MissingCitationsError — No citations in response

Section titled “MissingCitationsError — No citations in response”

Exception: lexigram.ai.rag.exceptions.MissingCitationsError

Cause: PipelineConfig.require_citations=True but the synthesizer produced no citations.

Fix:

  • Ensure enable_citations=True in RAGConfig.
  • Verify retrieved documents contain source metadata.
  • Set min_citation_confidence lower if documents have low relevance scores.
  • Disable require_citations if citations aren’t critical for this pipeline.

PreprocessingError — Document preprocessing failed

Section titled “PreprocessingError — Document preprocessing failed”

Exception: lexigram.ai.rag.exceptions.PreprocessingError

Cause: A document couldn’t be loaded, parsed, or chunked — unsupported format, corrupt file, or encoding issue.

Fix:

  • Confirm the document format is in IngestionConfig.document_formats.
  • For PDFs, install lexigram-ai-rag[pdf].
  • For web pages, install lexigram-ai-rag[web].

Cause: The vector store has no documents indexed, or the similarity_threshold is too high.

Fix:

  • Verify documents were ingested (check collection vector count).
  • Lower similarity_threshold in RAGConfig.
  • Check top_k is set appropriately.

Cause: Optional dependencies are not installed.

Fix:

Terminal window
uv add "lexigram-ai-rag[compression,reranking]"

The provider logs llmlingua2_compressor_skipped_not_installed and flashrank_reranker_skipped_not_installed at debug level when extras are missing — no error is raised.

Cause: min_faithfulness or min_relevance thresholds are too strict for your domain.

Fix:

from lexigram.ai.rag.config import QualityAssuranceConfig
pipeline_cfg = PipelineConfig(
quality_assurance=QualityAssuranceConfig(
min_faithfulness=0.6, # Default 0.7
min_relevance=0.5, # Default 0.6
warn_low_quality=True, # Log warnings instead of rejecting
),
)
ChunkingError: Chunking failed for document 'report.pdf': token count 0 after chunking

Cause: The document content could not be split into chunks — either the text is empty after parsing, or the chunking strategy (RecursiveCharacterTextSplitter, TokenTextSplitter) failed to produce any segments.

Fix: Verify the document was parsed correctly:

from lexigram.ai.rag.loaders.core import AbstractDocumentLoader
loader = AbstractDocumentLoader()
text = await loader.load("report.pdf")
print(f"Extracted text length: {len(text)}") # should be > 0

If the format is unsupported, install the required extra:

Terminal window
uv add "lexigram-ai-rag[pdf]"
AudioLoaderError: Failed to load audio file 'meeting.wav': Unsupported codec
VideoLoaderError: Failed to load video file 'demo.mp4': FFmpeg not found
ImageLoaderError: Failed to load image 'scan.png': Unsupported format

Cause: The multimodal loader requires FFmpeg (for audio/video) or PIL/Pillow (for images).

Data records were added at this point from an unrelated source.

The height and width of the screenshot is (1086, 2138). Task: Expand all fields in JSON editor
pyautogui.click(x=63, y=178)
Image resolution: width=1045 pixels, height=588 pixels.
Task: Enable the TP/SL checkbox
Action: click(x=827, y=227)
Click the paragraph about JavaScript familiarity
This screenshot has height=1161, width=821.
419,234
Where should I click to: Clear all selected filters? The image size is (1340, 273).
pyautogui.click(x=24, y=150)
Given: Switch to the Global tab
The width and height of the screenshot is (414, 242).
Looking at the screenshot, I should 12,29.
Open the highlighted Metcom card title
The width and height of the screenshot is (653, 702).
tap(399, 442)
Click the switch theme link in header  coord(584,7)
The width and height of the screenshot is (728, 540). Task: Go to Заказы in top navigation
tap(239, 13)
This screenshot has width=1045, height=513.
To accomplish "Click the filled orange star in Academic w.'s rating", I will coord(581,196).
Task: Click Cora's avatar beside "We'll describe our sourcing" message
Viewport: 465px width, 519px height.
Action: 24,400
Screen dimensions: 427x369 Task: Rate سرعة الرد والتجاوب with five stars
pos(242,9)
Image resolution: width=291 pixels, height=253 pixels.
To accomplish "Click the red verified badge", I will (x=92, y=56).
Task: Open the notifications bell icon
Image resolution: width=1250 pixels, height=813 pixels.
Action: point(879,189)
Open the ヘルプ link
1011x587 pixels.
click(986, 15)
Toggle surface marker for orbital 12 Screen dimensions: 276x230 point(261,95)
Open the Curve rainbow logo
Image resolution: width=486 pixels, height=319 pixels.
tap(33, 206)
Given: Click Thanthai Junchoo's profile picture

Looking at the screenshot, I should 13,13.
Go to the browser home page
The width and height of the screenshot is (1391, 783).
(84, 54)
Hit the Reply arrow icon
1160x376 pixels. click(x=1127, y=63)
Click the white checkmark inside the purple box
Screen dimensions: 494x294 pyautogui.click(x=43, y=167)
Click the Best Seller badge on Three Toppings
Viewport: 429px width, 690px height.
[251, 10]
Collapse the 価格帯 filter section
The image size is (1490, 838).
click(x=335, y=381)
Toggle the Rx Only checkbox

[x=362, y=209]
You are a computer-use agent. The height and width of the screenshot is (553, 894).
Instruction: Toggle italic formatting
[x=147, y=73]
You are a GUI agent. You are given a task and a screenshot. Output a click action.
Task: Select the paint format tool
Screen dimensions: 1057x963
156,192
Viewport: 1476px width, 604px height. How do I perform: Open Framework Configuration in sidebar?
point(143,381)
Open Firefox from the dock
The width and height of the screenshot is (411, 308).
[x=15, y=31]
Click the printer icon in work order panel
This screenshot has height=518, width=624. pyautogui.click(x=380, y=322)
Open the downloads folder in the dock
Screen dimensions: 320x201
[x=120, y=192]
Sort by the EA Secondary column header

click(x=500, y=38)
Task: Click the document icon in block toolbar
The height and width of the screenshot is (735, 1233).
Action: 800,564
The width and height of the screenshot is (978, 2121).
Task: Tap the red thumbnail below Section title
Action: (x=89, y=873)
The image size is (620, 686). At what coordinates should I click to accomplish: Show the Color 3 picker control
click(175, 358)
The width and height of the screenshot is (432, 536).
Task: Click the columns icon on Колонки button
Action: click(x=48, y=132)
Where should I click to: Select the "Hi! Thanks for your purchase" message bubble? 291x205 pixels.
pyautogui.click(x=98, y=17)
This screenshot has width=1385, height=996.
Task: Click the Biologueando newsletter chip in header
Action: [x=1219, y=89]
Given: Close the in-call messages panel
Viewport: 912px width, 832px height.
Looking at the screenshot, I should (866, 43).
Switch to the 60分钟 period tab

Audio/video codec support depends on the system FFmpeg installation.

Fix: Install system dependencies:

Terminal window
# Ubuntu/Debian
sudo apt install ffmpeg
# macOS
brew install ffmpeg
# Verify FFmpeg is available
ffmpeg -version

For images, ensure Pillow is installed:

Terminal window
uv add Pillow

Symptom: use_hybrid_search: true but queries return zero results, while use_hybrid_search: false works.

Cause: The vector store backend does not support hybrid search (semantic + keyword), or the keyword index has not been built for the collection.

Fix: Verify the backend supports hybrid search. For pgvector, ensure a full-text search (GIN) index exists on the document text column:

CREATE INDEX IF NOT EXISTS idx_docs_fts ON documents USING GIN(to_tsvector('english', content));

Or disable hybrid search if your backend lacks keyword indexing:

ai_rag:
use_hybrid_search: false
SynthesisError: Answer synthesis failed — context window exceeded

Cause: The retrieved documents are too large when combined, exceeding the LLM model’s context window.

Fix: Reduce the amount of context sent to the synthesizer:

ai_rag:
top_k: 3 # retrieve fewer documents
similarity_threshold: 0.8 # only highly relevant chunks
synthesis:
max_context_tokens: 4096 # truncate context

Or use a model with a larger context window (e.g. gpt-4-turbo instead of gpt-3.5-turbo).